Saved data entries

Start of Block

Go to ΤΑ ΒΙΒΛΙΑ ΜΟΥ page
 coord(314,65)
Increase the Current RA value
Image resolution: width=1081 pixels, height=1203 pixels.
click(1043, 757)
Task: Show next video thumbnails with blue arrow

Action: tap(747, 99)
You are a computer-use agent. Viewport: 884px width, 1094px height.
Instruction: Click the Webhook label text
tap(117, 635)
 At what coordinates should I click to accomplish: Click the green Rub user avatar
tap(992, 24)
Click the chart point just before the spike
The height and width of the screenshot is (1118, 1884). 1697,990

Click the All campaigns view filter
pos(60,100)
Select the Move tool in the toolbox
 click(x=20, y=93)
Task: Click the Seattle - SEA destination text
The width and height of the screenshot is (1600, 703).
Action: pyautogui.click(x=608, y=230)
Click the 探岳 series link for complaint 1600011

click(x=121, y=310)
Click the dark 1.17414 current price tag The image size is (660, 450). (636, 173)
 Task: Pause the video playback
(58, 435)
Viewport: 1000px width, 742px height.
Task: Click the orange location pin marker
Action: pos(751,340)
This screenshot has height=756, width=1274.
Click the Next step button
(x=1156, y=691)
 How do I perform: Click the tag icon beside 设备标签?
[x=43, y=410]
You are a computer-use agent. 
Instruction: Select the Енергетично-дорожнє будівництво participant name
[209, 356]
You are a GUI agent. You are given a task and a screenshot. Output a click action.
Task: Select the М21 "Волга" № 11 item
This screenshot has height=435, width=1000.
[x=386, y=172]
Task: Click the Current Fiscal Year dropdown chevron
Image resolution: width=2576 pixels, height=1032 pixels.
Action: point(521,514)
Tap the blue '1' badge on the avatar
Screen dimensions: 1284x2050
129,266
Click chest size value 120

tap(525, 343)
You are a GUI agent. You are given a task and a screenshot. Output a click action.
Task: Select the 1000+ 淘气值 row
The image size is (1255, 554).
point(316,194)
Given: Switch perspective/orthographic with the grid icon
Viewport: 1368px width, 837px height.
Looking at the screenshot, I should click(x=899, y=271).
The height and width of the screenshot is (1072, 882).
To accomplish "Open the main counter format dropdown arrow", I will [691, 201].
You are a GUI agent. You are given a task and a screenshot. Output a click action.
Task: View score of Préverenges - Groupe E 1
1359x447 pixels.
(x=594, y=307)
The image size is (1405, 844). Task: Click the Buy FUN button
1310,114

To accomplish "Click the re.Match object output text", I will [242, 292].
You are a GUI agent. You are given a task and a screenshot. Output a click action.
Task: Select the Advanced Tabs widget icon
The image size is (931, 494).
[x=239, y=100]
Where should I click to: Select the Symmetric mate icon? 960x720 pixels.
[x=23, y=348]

End of Block

EXERCISE OBJECTIVE: Copy every line where the word "will" is present in the entries above.

RESULT OF THIS TASK:
To accomplish "Open the main counter format dropdown arrow", I will [691, 201].
To accomplish "Click the re.Match object output text", I will [242, 292].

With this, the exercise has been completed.